Sono già alcune decine i luoghi mappati, ma ce ne sono anche nella Bassa: scorrendo l’elenco peraltro si notano alcuni protagonisti del dibattito pubblico degli ultimi anni in tutta la pianura, dall’ex Acciaieria sulla Sp98 a Cividate, che qualcuno ha proposto di trasformare in un centro sportivo, allavecchia caserma austro ungarica di Treviglio, accanto alla stazione Ovest. A Cortenuova l’attenzione cade sull’edificio commerciale di fronte al grande centro commerciale chiuso, alle spalle del quale stanno partendo i lavori per un nuovo polo logistico. Potevano mancare le ex piscine di Cologno?  Così come, sempre a Cologno,  la Filanda, in pieno centro, chiusa  da decenni e ancora senza una destinazione d’uso. A Boltiere invece sono finiti nell’Atlante Second Life alcuni cortili storici fatiscenti e la “Rocca”.

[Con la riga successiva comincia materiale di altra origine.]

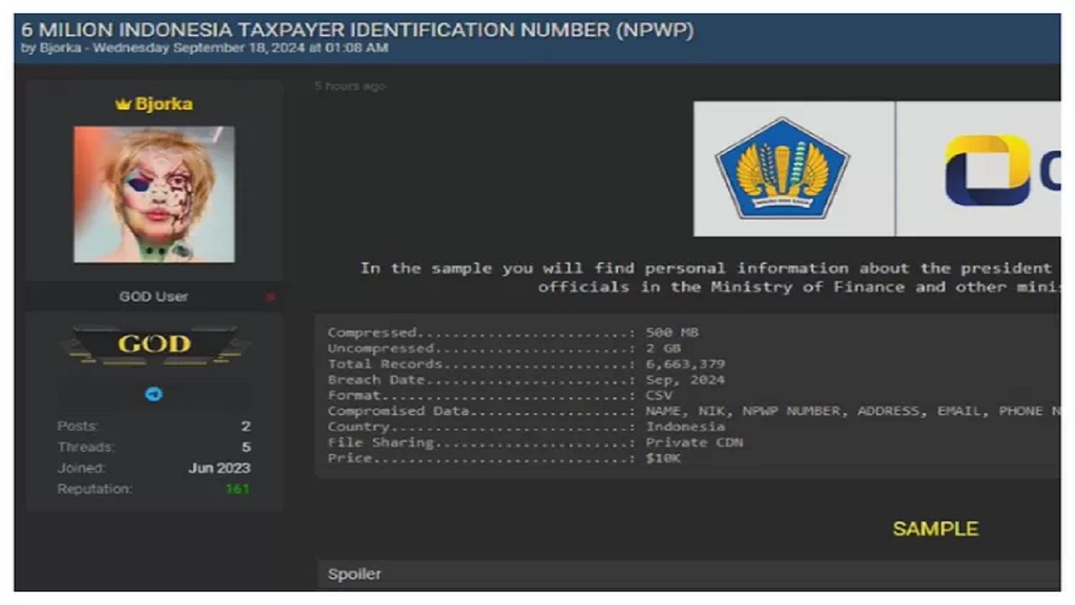The image size is (1075, 605).
Task: Click the Threads count of 5
Action: [245, 447]
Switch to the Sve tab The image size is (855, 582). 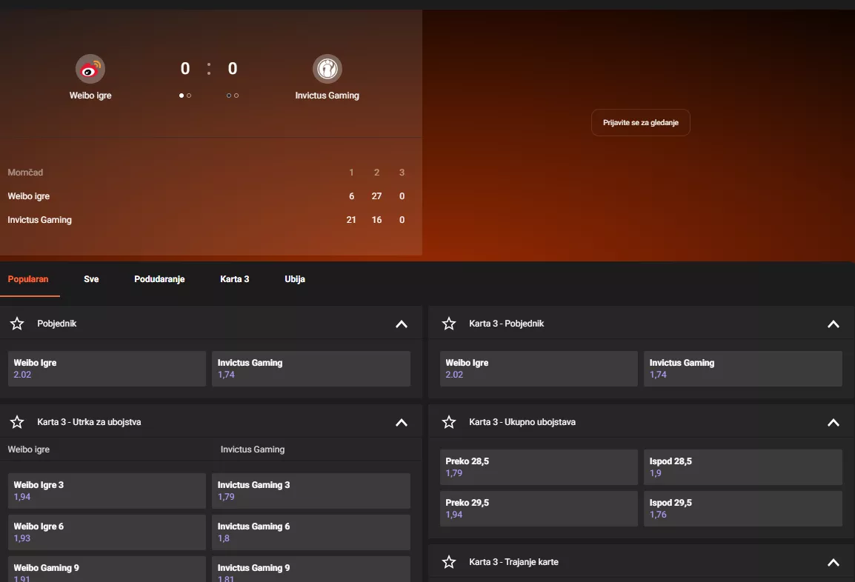91,279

Asl è “un progetto di osservazione capillare esteso all’intero territorio provinciale che ha l’ambizione di costruire un percorso di consapevolezza sulle trasformazioni in corso, mirato al coinvolgimento dei cittadini, in particolare gli studenti delle scuole di ogni ordine e grado” continuano gli ideatori. “Si potrà segnalare questi luoghi attraverso alcune semplici operazioni: scattare una fotografia, indicare ubicazione, tipologia, caratteristiche, descriverli brevemente e infine suggerire una loro possibile trasformazione, un modo per riattivare il loro potenziale, per farli tornare a essere ‘elementi urbani’. Una seconda vita, appunto”.

Al lavoro anche le scuole

Protagoniste del progetto saranno anche le scuole superiori della Provincia di Bergamo, attraverso stage operativi e percorsi di Alternanza Scuola Lavoro. È infatti prevista, sulla base delle informazioni e dei suggerimenti raccolti attraverso le segnalazioni, una specifica attività di studio e analisi territoriale (in collaborazione con l’Università di Bergamo) per approfondire le potenzialità e le modalità trasformative dei luoghi indicati e fotografati.